I knew it! Gak jokes! Gak jokes everywhere!

I must say, this was something. You got me laughing in some parts. Although it was easily predictable, I still chuckled a bit at the "Celestia had to shave her mane" -part.

So, I'm not going to rip on you, I'm not that big boy. This was good!

And oh, suggestion. Try the [Random] tag. It would suit this prettyyyy well.


*slow clap*

I have done this before.....

Seriously, after 2 minutes I started fearing for my life!
After 5 minutes I started fearing for God and all the Universe!
It was truly terrifying!

1596873 Oh Hey Riften Guard! Anyway i thought the story was pretty funny, like a small moment straight out of the cartoon. :pinkiecrazy:

Sorry 'bout the Gak jokes. I wrote this the night before S3 was released and knew nothing about Gak at the time. Call it a happy coincidence? I'll admit that I added Gak to one line because I wasn't happy with the way it was before.
I'll be adding the Random tag as soon as I can find out how. Thanks for the suggestion.

I'm glad you enjoyed the story. It's good to know that someone was happy about it.

I enjoyed this. :moustache:

Personally, I would love to see a bonus chapter or something showing Celestia trying to deal with the marshmallow in her mane. :rainbowlaugh:


Well, no need to be sorry about that. If you ask my honest opinion, as a non-American, I'd say that the Gak-commercial was even somewhat good. And the jokes are fine, as long as they are good.

Go to your story page and click the edit button. You can change everything if you just want.

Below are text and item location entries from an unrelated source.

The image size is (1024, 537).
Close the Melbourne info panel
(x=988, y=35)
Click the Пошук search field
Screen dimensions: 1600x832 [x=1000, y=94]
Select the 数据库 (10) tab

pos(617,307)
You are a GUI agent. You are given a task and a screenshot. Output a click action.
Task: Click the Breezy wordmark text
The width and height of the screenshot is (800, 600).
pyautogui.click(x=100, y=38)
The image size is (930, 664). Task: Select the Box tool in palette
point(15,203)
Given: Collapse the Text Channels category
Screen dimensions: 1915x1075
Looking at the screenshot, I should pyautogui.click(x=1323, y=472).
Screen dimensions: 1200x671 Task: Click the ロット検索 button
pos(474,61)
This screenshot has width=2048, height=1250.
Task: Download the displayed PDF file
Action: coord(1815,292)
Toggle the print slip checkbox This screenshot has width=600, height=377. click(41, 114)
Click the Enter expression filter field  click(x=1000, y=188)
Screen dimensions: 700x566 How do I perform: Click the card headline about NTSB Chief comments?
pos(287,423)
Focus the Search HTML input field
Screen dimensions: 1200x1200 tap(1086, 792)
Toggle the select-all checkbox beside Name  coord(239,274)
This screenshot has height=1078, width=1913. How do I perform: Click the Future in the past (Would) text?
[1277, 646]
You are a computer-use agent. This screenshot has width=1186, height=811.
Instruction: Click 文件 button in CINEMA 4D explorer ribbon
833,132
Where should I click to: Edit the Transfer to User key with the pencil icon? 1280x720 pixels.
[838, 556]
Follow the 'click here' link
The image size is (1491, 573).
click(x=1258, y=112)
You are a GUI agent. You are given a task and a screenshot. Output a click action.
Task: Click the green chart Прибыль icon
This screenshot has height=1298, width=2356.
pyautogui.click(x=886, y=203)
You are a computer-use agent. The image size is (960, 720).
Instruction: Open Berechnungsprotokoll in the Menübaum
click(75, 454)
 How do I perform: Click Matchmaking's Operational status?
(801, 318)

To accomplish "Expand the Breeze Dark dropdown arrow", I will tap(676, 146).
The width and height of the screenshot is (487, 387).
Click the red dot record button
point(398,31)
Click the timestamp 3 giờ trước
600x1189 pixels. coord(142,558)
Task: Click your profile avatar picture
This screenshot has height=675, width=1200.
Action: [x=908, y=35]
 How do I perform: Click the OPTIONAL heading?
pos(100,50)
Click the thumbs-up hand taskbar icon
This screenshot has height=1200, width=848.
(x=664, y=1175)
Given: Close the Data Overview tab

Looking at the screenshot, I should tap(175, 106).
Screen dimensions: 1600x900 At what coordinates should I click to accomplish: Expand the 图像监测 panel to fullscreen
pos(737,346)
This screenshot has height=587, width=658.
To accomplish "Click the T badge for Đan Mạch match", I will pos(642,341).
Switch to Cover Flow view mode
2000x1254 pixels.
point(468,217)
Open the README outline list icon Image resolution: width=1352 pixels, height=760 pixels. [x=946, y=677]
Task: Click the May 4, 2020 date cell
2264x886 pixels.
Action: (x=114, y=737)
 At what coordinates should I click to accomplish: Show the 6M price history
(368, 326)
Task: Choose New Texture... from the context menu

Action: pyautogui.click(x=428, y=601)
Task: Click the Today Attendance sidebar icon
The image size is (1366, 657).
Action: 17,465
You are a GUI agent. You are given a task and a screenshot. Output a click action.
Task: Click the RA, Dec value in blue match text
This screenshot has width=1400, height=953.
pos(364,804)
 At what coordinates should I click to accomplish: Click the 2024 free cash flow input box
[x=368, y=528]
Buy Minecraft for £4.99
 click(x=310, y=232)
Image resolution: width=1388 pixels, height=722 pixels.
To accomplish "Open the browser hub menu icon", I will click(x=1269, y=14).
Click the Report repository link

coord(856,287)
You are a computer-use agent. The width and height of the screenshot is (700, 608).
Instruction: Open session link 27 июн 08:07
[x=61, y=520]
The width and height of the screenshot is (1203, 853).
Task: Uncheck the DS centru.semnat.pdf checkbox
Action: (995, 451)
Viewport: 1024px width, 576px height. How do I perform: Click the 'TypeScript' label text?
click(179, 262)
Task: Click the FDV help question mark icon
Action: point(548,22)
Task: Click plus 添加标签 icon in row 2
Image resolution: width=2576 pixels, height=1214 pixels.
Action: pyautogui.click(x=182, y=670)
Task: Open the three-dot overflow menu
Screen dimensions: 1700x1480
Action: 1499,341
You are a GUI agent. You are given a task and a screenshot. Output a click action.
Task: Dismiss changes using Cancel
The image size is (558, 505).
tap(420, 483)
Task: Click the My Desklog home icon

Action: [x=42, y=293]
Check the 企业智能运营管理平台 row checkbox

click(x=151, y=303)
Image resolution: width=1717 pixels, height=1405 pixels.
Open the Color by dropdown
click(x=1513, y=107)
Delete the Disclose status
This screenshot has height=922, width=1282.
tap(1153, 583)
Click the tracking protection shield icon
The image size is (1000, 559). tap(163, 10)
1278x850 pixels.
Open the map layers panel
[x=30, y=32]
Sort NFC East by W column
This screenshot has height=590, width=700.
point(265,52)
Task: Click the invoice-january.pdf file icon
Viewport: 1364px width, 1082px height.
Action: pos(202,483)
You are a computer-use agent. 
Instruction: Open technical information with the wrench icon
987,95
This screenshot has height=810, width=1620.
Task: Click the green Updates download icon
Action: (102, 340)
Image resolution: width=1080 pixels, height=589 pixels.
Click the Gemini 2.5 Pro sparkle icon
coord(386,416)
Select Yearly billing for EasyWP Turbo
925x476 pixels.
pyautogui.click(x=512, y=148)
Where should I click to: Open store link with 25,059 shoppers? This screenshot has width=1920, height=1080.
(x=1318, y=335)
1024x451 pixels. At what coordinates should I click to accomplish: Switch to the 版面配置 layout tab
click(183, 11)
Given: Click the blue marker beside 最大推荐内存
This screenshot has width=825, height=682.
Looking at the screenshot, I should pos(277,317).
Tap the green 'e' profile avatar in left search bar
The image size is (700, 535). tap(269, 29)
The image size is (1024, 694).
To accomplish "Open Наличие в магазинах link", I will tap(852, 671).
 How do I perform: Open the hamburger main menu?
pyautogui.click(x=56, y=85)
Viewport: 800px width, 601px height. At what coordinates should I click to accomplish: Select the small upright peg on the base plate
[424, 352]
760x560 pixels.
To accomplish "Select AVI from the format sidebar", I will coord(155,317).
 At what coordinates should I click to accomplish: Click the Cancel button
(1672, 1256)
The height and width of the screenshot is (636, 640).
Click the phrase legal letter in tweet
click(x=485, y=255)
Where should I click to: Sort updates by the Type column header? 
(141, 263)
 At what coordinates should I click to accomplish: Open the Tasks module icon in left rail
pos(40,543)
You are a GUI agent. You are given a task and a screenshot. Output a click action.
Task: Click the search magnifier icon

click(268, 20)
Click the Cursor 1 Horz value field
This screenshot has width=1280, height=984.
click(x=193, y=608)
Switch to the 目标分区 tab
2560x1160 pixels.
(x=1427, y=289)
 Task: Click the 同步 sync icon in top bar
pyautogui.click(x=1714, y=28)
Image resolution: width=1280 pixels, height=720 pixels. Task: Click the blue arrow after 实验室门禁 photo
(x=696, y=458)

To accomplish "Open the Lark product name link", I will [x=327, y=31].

And I see you managed to gather a nice amount of likes! Congratulations!

And here I was half-expecting a grimdark fic where Spike microwaves Rarity.

...good refreshing fic though.

I might add a second chapter. I'm not really that great with Celestia's character though... Then again, I botched Spike and Twilight, so it might be worth trying.

I just knew that someone would say that.

LOL :rainbowlaugh: that was soooooooooooooooooo funny. I really thought it was just dazzling :raritystarry:

That rustled my jimmies. However, it was interesting. Thumbs up, my friend.

I live to serve. Glad you enjoyed it.

You're welcome, that's what I was going for, and thanks.

I read this after the Celestia-Marshmallow one of yours, and I laughed so much, knowing the innocent intentions behind it. :rainbowlaugh:
EDIT: don't even know why i did that in pink :raritydespair: help meeee

Pink is okay. It's just a little... pink? Okay, I see the problem. I can fix the pink, but I need you to get a small goat, a flashlight and a magnet for it to work.